Top of Data supplied

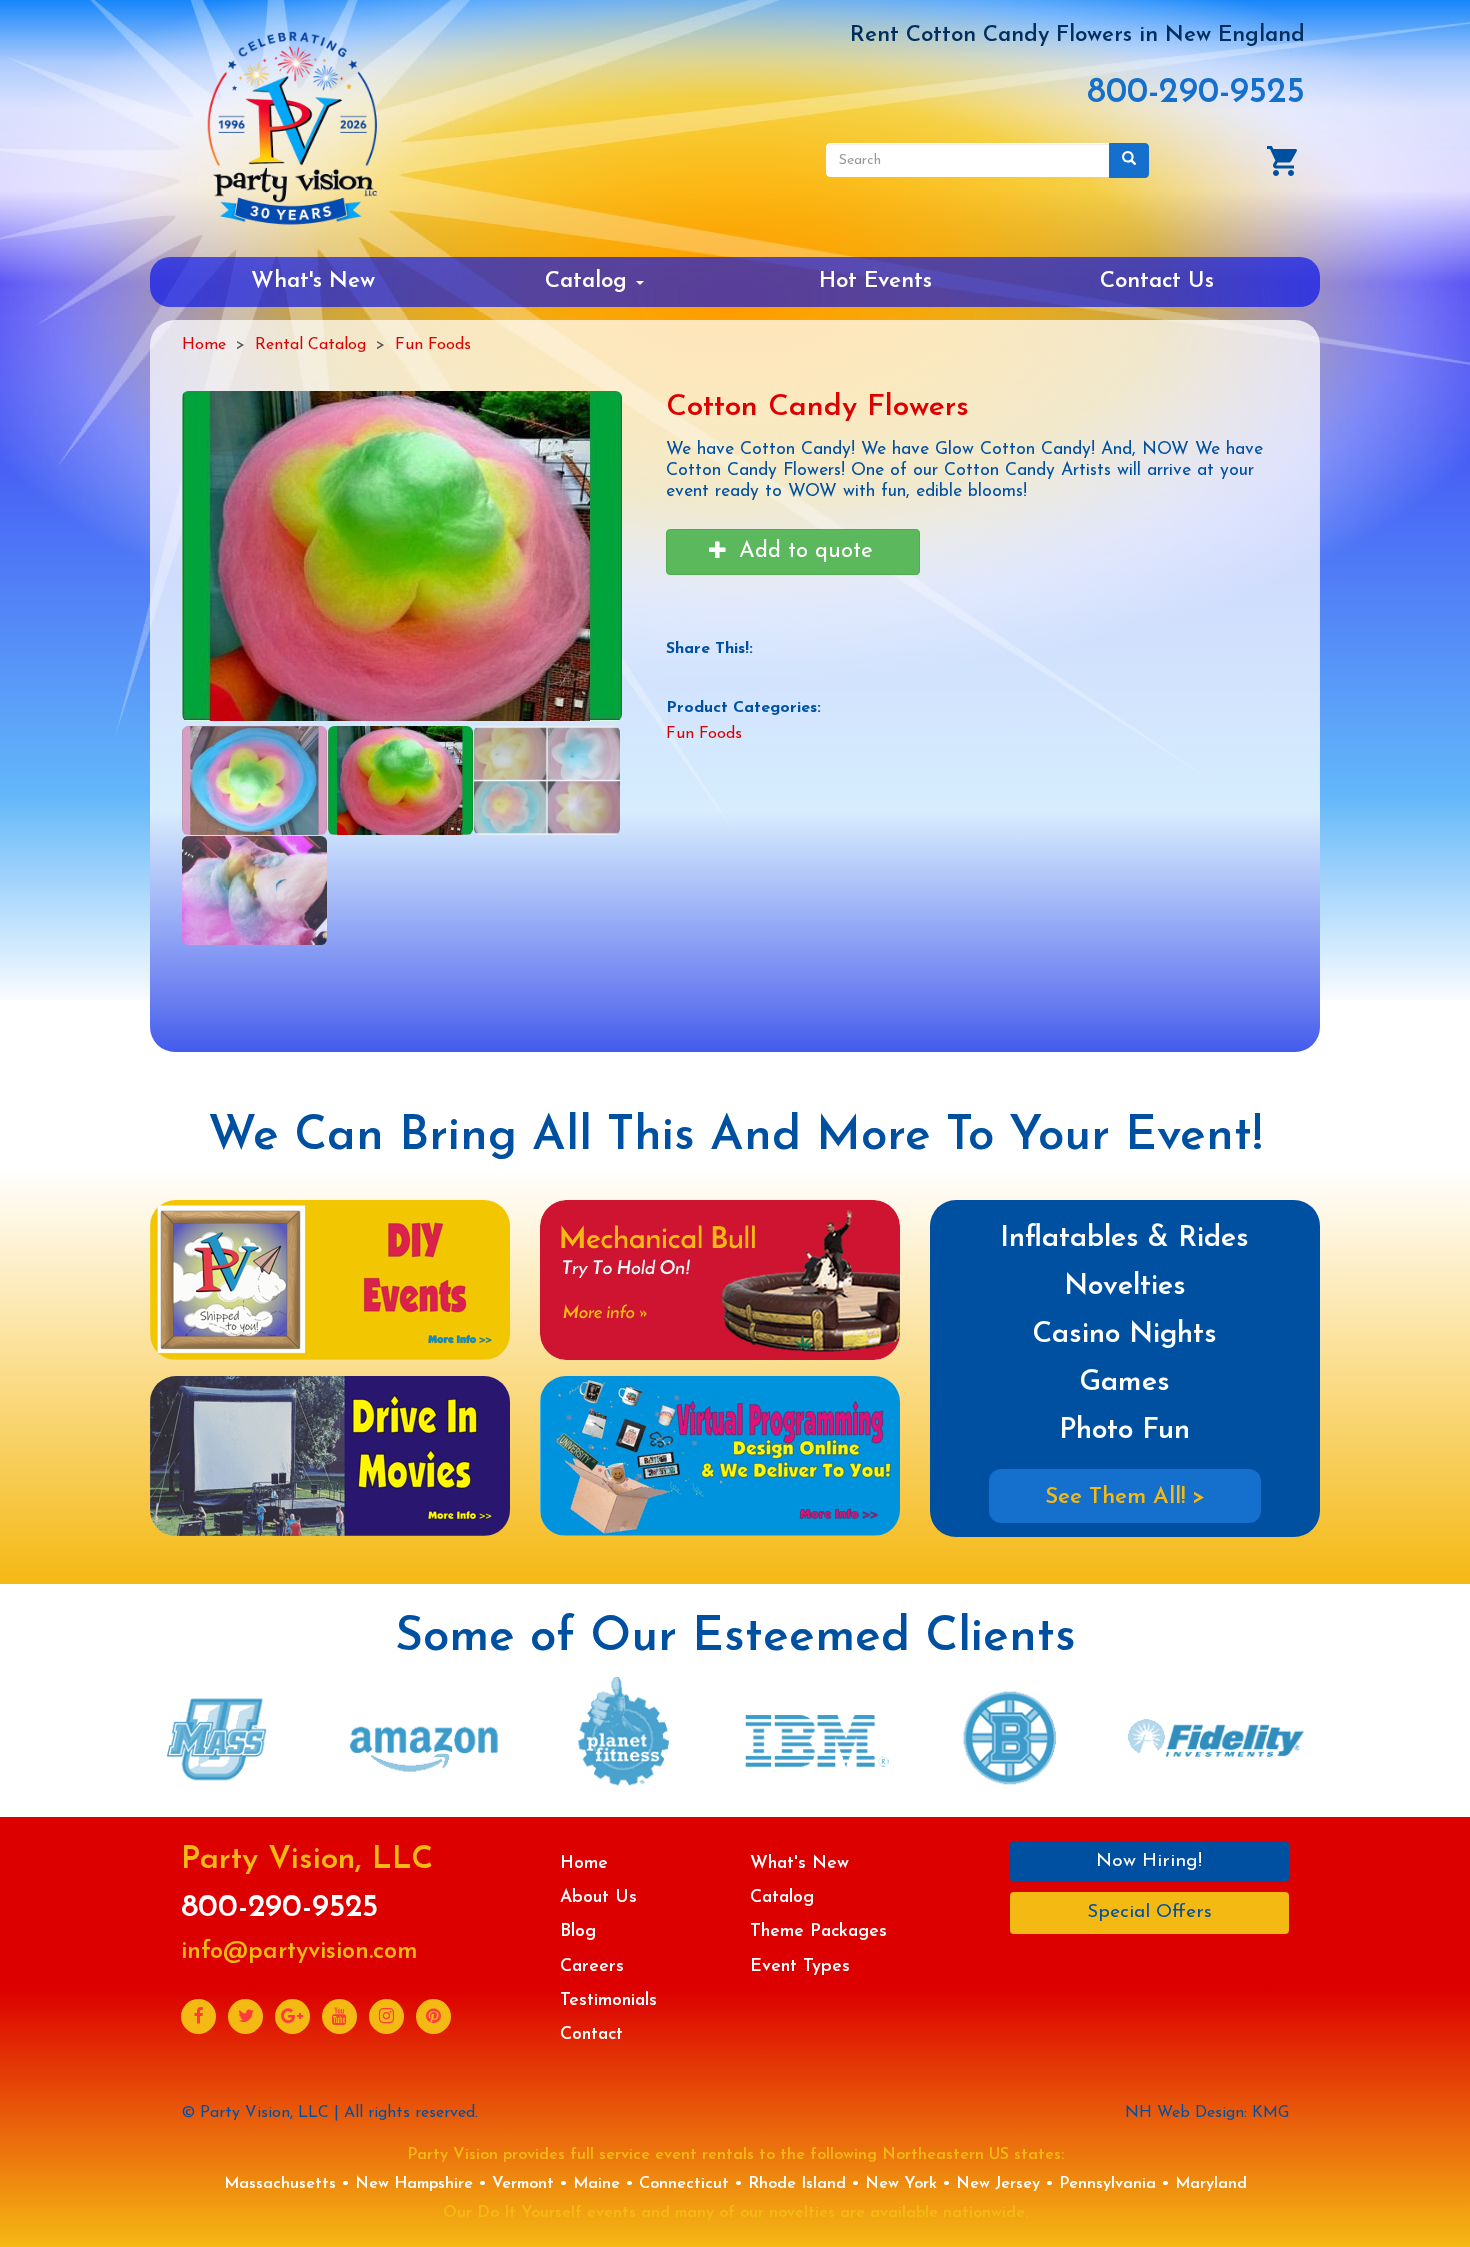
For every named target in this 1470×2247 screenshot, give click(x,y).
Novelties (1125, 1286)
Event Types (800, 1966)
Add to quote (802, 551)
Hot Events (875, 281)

Bottom of Data supplied
Top of Data supplied

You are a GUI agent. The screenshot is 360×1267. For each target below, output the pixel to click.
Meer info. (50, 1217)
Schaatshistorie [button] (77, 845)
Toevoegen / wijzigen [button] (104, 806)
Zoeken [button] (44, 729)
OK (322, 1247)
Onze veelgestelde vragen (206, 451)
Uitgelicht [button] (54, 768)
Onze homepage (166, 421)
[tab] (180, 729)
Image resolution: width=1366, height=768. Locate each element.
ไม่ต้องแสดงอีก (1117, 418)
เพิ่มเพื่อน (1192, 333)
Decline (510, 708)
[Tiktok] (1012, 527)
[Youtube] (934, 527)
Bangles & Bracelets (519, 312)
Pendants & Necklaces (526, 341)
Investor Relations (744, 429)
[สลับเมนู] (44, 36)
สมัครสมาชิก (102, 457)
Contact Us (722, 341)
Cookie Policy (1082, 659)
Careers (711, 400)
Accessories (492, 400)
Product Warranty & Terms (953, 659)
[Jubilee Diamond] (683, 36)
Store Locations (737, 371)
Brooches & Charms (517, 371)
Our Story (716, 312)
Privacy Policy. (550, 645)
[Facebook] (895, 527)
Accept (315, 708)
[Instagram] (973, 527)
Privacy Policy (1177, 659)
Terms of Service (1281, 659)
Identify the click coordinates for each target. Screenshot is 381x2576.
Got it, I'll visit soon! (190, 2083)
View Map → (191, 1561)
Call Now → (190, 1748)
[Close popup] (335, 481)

Bottom of Data supplied

§ Task prompt
Take each line from the preceding material that contains "Onze" and copy it.

§ Answer to this task
Onze veelgestelde vragen (206, 451)
Onze homepage (166, 421)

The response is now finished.